Im nächsten Moment ahnte ich schon, dass mein Überholmanöver nicht ohne Folgen bleiben wird. Die nächste Ausfahrt war unsere. Brav fuhr ich meinem Fahrlehrer hinterher. Er kommunizierte nur über Handbewegungen mit mir. Wir fuhren auf einen Autobahnparkplatz. Er hielt fast am anderen Ende des Parkplatzes an, stellte sich mit seiner BMW parallel zur Fahrbahn auf eine freie Parkfläche und zeigte mir mit der rechten Hand bzw. dem Zeigefinger, wo ich zum Halten kommen soll. Ich hielt parallel neben ihm an, schaltete in den Leerlauf und stellte den Motor ab. Jetzt bricht er bestimmt die Fahrstunde ab, dachte ich. Doch so weit sollte es glücklicherweise nicht kommen.

Er öffnete sein Visier und wartete noch eine Sekunde, bis ich auch mein Visier hochklappte und zu ihm blickte. Wie immer, blieb er sehr ruhig, aber ein scharfer Unterton war seinen Fragen dennoch zu entnehmen. Wie häufig bist Du schon Autobahn gefahren und Frage zwei, hast Du es eilig? …. Ich zögerte ein wenig mit meiner Antwort, war gespannt, was jetzt noch folgen würde…. äääähh, ich dachte, ich…. mehr brauchte ich nicht zu sagen, dann übernahm er wieder das Wort… ja, ja, ich dachte, ich… so fängt es immer an… Er hielt nicht viel von Antworten, die so begannen… Du brauchst keine Rücksicht auf mich nehmen, ich fahre schon lange genug Motorrad, um mit einem Fahrschüler hintenan abschätzen zu können, ob wir überholen können oder nicht, mahnte er. Nur weil wir zweimal etwas gemacht haben, heißt es nicht, dass wir diesen Vorgang auch noch ein drittes Mal praktizieren. Ich bin der Fahrlehrer. Es ist Deine erste Autobahnfahrt und Du kannst doch noch gar nicht abschätzen, wie nah ein Autofahrer wirklich ist oder ob er Dich auf Deinem Motorrad überhaupt richtig sieht, oder? …  Meine Verlegenheit wurde mit jedem Satz, den er formulierte, größer – Ich versuchte mein Handeln zu erklären. Mir fehlten die Worte und so schloss den Satz damit ab, dass ich sagte, dass ich falsch gedacht habe.

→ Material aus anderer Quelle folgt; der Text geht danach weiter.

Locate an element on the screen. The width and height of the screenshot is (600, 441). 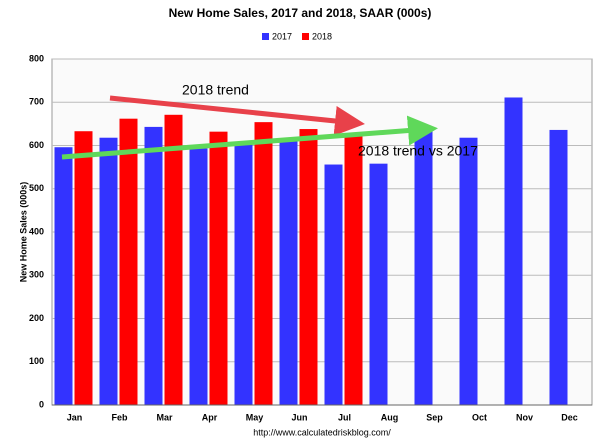
x-tick-label: Apr is located at coordinates (210, 417).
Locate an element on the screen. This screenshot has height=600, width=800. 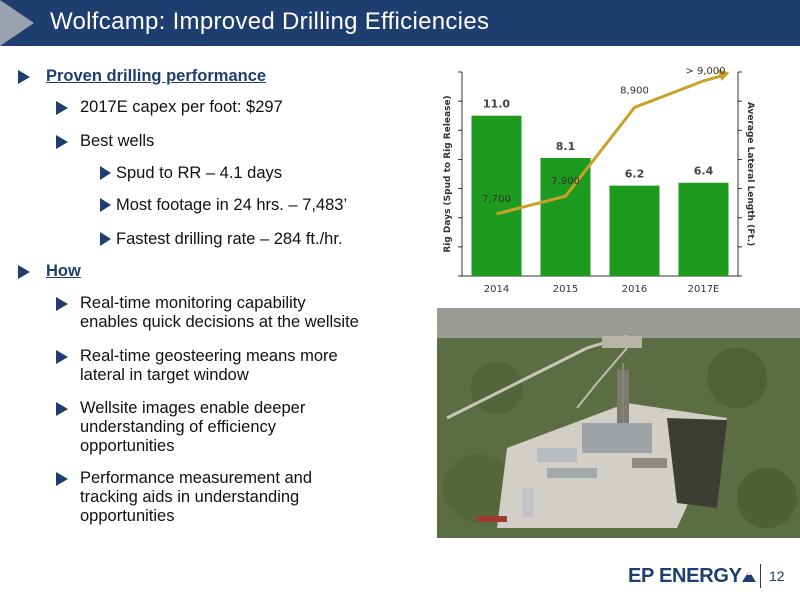
bullet-text: understanding of efficiency is located at coordinates (178, 427).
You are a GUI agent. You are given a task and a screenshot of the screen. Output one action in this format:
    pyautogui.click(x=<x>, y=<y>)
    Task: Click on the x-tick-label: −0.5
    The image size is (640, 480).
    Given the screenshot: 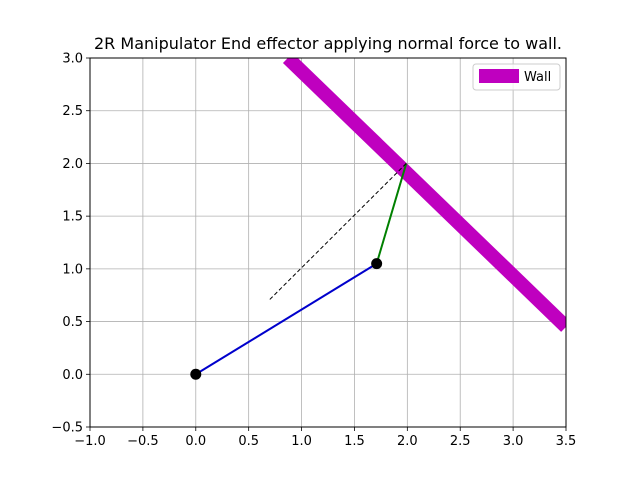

Ja richtig, betonte er, Du hast falsch gedacht. 2 Sekunden Pause. Anschließend nickte er zufrieden, klappte sein Visier runter, startete sein Motorrad und fuhr wieder an. Ich tat es ihm gleich und blieb diszipliniert für den Rest der Autobahnfahrt hinter ihm.

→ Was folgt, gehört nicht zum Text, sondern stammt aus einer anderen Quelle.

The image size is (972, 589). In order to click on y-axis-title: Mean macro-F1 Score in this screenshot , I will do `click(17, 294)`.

Als wir wieder in der Fahrschule ankamen, sprachen wir noch kurz über den Vorgang und er gestand mir, dass einen Augenblick lang erschrocken hatte und sich fragte, wo und wann ich als sein Fahrschüler verloren ging. …

Ich konnte nachvollziehen, dass er sich erschrocken hatte und entschuldigte mich noch einmal für meinen Übermut. Es lag mir fern, meinen Fahrlehrer durch eine vermeindlich harmlose, eigenständige Aktion zu erschrecken, aber es scheint, mir ist das in diesem Fall gelungen.